#### DIRECTIONS
Every line in the records below between the one holding "Click the green InternalBehaviors" and the one holding "Given: Click callout number 1 cell", inclusive, is to be set down exactly; all other lines are to be left out.

(Collected data entries)

┄┄┄┄┄┄┄┄┄┄┄┄┄┄┄┄┄┄┄┄

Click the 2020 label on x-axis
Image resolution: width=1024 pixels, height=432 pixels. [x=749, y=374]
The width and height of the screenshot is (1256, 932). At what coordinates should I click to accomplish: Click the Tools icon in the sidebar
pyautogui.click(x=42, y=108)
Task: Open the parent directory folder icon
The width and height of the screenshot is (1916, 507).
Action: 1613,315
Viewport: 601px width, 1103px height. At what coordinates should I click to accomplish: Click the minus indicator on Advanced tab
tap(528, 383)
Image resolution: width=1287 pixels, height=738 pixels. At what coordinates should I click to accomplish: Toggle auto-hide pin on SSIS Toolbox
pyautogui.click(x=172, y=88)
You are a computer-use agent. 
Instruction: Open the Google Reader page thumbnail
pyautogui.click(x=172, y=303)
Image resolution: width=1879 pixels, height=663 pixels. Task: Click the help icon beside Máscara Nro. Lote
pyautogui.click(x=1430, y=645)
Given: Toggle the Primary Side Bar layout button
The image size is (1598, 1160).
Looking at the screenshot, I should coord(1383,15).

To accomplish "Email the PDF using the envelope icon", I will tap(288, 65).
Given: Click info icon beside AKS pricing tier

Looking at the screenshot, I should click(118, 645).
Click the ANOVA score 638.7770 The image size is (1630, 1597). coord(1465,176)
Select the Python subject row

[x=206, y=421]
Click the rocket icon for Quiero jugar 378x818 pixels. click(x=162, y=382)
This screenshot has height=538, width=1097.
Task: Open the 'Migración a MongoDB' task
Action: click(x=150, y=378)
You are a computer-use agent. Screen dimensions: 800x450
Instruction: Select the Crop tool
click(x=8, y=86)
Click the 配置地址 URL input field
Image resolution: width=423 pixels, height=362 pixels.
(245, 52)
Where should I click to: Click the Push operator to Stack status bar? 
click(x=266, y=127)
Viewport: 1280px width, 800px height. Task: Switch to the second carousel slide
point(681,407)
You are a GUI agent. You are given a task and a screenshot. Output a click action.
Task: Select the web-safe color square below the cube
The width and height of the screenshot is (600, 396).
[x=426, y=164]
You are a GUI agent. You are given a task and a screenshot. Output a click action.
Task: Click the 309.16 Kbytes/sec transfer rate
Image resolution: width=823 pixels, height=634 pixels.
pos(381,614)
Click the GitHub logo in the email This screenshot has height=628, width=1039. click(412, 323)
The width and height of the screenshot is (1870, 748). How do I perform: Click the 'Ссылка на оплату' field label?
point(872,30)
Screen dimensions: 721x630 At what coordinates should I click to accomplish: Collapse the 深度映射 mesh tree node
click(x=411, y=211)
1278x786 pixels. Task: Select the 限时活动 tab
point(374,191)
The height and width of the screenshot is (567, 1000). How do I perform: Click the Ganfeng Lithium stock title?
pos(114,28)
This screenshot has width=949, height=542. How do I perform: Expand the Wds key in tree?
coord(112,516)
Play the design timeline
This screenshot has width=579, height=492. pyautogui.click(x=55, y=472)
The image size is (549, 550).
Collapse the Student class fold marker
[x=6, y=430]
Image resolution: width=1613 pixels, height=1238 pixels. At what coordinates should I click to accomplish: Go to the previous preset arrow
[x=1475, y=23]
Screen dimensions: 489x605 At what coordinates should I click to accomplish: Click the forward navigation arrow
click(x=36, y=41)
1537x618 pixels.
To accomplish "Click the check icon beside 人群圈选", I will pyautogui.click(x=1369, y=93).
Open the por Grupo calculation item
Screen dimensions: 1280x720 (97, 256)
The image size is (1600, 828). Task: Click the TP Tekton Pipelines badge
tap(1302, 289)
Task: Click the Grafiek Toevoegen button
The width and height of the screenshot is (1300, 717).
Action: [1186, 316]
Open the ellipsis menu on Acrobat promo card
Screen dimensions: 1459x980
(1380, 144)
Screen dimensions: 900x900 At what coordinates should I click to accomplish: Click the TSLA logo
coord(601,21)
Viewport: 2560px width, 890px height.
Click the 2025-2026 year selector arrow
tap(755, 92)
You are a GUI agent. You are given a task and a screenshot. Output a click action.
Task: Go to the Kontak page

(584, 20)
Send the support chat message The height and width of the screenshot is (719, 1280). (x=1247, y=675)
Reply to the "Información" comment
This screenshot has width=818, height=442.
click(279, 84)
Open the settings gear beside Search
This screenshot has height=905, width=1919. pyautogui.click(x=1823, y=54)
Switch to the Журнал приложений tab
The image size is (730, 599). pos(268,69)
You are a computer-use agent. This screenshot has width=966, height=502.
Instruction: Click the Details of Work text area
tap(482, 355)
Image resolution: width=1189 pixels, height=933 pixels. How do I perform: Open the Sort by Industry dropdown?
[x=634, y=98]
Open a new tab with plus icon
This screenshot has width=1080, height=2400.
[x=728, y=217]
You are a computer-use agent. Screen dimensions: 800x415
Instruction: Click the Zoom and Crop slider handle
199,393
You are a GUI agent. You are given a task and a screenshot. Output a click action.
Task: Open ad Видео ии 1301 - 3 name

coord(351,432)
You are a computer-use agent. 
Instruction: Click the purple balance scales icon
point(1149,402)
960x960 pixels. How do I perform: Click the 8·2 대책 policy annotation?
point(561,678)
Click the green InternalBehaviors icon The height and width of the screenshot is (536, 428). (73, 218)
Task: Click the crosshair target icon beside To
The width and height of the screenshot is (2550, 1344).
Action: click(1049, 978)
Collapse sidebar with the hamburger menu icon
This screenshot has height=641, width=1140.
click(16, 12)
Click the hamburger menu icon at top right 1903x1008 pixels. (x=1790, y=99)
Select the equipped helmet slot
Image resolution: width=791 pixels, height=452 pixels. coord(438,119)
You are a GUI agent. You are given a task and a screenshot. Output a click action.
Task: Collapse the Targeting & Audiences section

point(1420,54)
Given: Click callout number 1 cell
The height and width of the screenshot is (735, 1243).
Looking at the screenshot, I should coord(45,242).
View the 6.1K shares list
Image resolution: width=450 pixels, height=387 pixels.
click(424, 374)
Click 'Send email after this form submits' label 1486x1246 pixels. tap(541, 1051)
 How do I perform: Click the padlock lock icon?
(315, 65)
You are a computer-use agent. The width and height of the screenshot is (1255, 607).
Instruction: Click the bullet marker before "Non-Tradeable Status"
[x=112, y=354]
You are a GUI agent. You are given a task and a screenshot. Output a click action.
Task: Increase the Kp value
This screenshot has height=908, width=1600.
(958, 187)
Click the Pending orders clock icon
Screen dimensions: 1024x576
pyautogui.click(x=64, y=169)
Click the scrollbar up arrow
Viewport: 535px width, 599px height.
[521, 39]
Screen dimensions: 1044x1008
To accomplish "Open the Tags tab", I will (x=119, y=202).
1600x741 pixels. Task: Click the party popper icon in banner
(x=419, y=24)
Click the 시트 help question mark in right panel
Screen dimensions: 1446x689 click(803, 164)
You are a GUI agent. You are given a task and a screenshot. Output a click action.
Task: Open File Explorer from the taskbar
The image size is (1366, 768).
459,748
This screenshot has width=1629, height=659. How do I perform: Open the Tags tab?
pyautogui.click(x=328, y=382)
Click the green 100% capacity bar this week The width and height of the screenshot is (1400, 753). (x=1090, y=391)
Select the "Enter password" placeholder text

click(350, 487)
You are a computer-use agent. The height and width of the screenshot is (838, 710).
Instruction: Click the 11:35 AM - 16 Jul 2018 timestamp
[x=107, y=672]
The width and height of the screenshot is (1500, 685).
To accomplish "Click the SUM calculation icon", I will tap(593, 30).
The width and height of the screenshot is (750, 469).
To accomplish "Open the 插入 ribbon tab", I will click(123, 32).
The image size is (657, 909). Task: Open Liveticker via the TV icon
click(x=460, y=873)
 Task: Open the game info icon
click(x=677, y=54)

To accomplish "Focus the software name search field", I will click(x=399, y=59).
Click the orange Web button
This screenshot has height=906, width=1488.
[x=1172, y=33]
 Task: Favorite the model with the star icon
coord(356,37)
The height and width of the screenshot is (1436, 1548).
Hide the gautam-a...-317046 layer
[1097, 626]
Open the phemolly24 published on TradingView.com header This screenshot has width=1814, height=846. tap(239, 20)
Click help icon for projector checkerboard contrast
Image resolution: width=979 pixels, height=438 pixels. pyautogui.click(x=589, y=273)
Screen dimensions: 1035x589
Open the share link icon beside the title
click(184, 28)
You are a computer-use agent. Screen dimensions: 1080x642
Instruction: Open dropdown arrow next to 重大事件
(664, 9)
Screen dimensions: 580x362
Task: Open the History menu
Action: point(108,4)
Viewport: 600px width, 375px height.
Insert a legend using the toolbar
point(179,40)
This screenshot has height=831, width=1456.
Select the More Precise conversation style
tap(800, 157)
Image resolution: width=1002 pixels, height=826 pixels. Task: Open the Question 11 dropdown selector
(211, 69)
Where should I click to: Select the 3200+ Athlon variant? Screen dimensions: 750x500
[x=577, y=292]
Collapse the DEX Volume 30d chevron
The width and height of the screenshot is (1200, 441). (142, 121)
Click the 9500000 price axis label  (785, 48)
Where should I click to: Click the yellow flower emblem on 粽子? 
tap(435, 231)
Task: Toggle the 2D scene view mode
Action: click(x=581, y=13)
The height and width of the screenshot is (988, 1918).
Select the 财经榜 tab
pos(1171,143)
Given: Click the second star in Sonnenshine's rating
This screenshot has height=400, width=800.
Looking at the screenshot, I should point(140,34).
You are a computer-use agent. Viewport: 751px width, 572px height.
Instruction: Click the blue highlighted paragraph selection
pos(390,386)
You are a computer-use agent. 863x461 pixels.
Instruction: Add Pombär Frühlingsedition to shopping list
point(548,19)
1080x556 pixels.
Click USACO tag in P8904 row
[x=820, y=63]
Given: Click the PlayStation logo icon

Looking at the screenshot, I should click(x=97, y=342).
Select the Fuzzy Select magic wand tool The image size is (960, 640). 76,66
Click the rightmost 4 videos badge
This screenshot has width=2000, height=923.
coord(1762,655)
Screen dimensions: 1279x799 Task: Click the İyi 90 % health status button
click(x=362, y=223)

┄┄┄┄┄┄┄┄┄┄┄┄┄┄┄┄┄┄┄┄

#### OUTPUT BELOW
Click the green InternalBehaviors icon The height and width of the screenshot is (536, 428). (73, 218)
Task: Click the crosshair target icon beside To
The width and height of the screenshot is (2550, 1344).
Action: click(1049, 978)
Collapse sidebar with the hamburger menu icon
This screenshot has height=641, width=1140.
click(16, 12)
Click the hamburger menu icon at top right 1903x1008 pixels. (x=1790, y=99)
Select the equipped helmet slot
Image resolution: width=791 pixels, height=452 pixels. coord(438,119)
You are a GUI agent. You are given a task and a screenshot. Output a click action.
Task: Collapse the Targeting & Audiences section

point(1420,54)
Given: Click callout number 1 cell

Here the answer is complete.